Par exemple, la facture no 5 du 12 janvier 2018 montre les produits «JBOXTV Steve
JOBS», «J-CHARGE STUDIO Steve JOBS» et «COVER tablet Steve JOBS», tous sans numéros dans les descriptions.
54 En ce qui concerne la déclaration du Dr. Martinelli, qui, au moins selon le titulaire, expliquerait au moins en partie les divergences entre la Fatture initiale et la Fatture
Nuove (voir point 47 ci-dessus), la requérante met en exergue certaines circonstances qui invalideraient sa véracité: en effet, il semble peu probable que des copies de projets de factures jamais émises soient encore dans le système de la titulaire pendant plus de sept mois à compter de la transmission des factures «au comptable de la production de l’exercice budgétaire 2018» et du dépôt du budget 2018 (les originaux ont été déposés pour la première fois en tant qu’annexes 3 et 5 devant la division d’annulation le 14 avril 2020); il semble également peu probable que la titulaire ait commis deux fois la même erreur de presse, dans les procédures de déchéance parallèles relatives aux marques de l’Union européenne no 11 041 861 et no 13 532 379 (les originaux ont été déposés à nouveau respectivement le 15 mars et le 15 avril 2021), malgré les critiques déjà formulées par la requérante.
55 À la lumière de ce qui précède, la demanderesse reste fermement convaincue que les éléments de preuve produits par la titulaire, y compris les factures figurant à l’annexe 01 présentées par la titulaire le 28 avril 2025, ont été modifiés ou falsifiés, et conclut qu’aucune des explications fournies par la titulaire ne peut justifier le niveau d’incohérences et de contradictions pouvant être observé entre les initiales, la Fatture Nuove et les factures de l’annexe 01, de sorte que la présomption de bonne foi en ce qui concerne la véracité des éléments de preuve ne s’appliquerait pas en l’espèce.
56 De l’avis de la chambre de recours, si les incohérences concernant le chiffre d’affaires et la redevance et celles de nature graphique ne semblent pas déterminantes, il n’en va pas de même des incohérences, de la numérotation et du contenu des factures, qui sont raisonnablement susceptibles de faire naître des doutes quant à l’authenticité des documents produits. Les raisons sont les suivantes.
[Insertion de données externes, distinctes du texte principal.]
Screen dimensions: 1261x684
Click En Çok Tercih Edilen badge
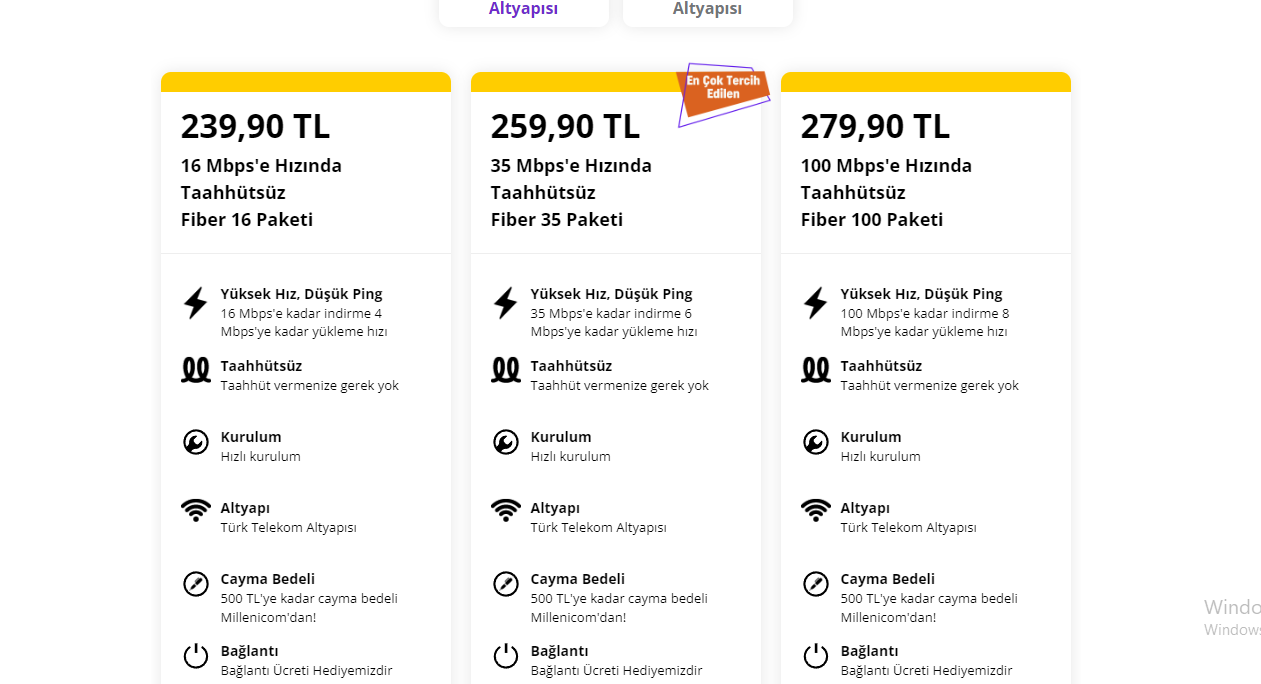(x=723, y=88)
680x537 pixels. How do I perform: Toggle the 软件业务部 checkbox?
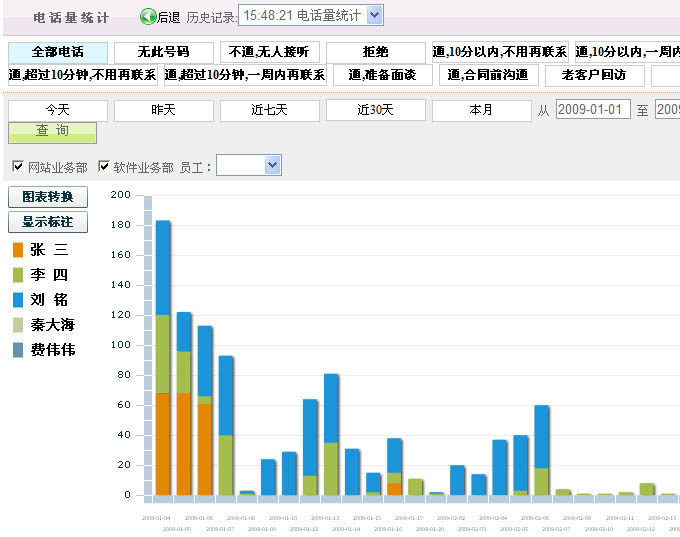tap(103, 166)
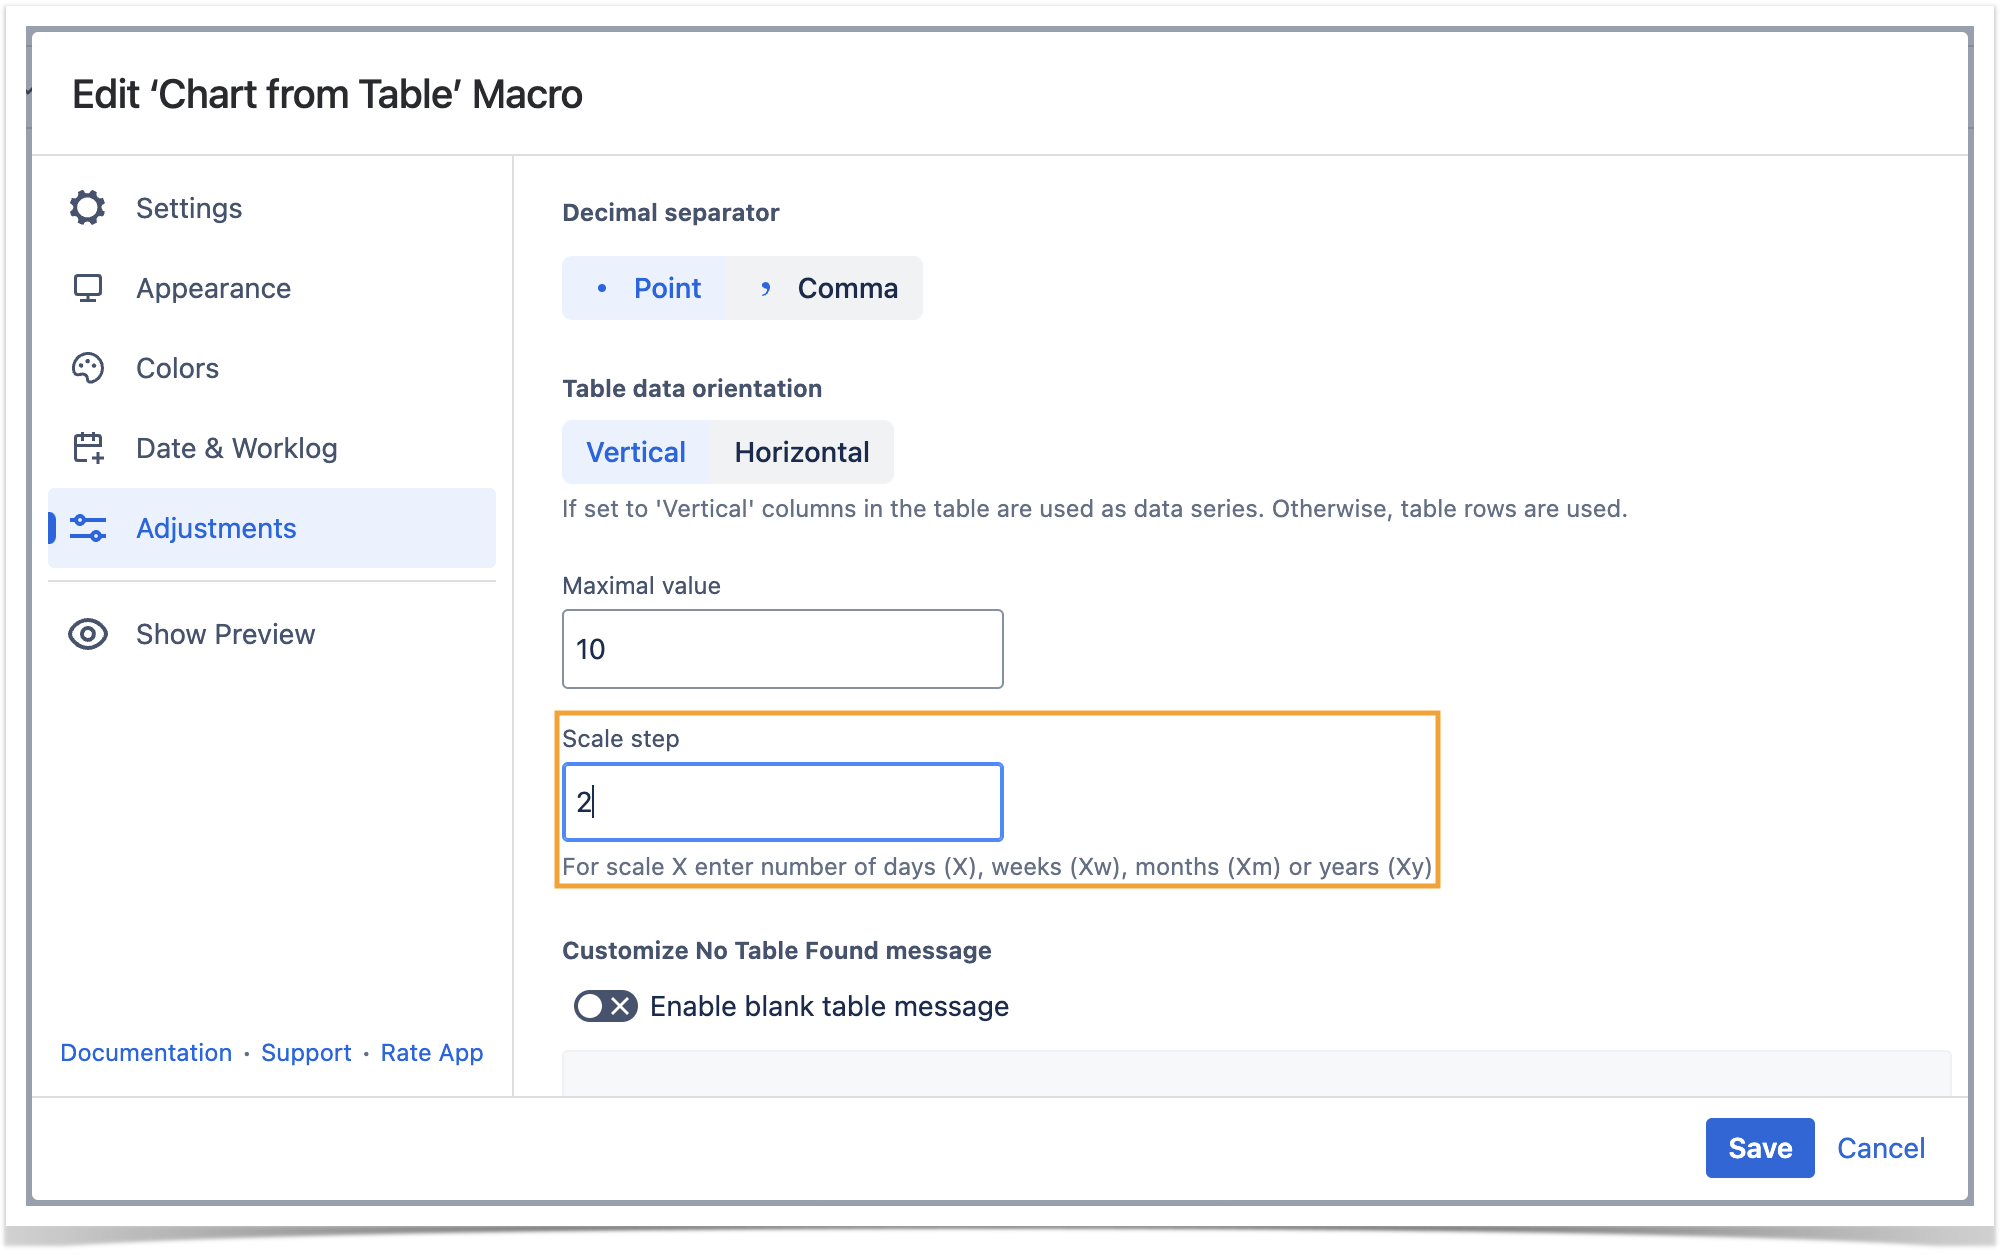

57 En ce qui concerne les incohérences en ce qui concerne le chiffre d’affaires et les redevances, s’il est vrai que le budget de la société Genève S.r.l. semble contredire ce qui est indiqué dans le contrat de licence lu à la lumière de la déclaration de la titulaire sur le chiffre d’affaires, il n’est possible d’approuver l’argument de la requérante que s’il utilise des hypothèses d’interprétation. D’une part, bien que possible, il n’est toutefois pas certain que les paiements de redevances doivent être trouvés au titre des «coûts de production pour la jouissance d’actifs de tiers». À supposer même que tel soit le cas, la divergence entre les deux montants relevés par la requérante pourrait être due à d’autres raisons, telles que des accords extracontractuels, dès lors qu’elle ne saurait être opérée, voire par des présomptions, sur une fausse déclaration du titulaire.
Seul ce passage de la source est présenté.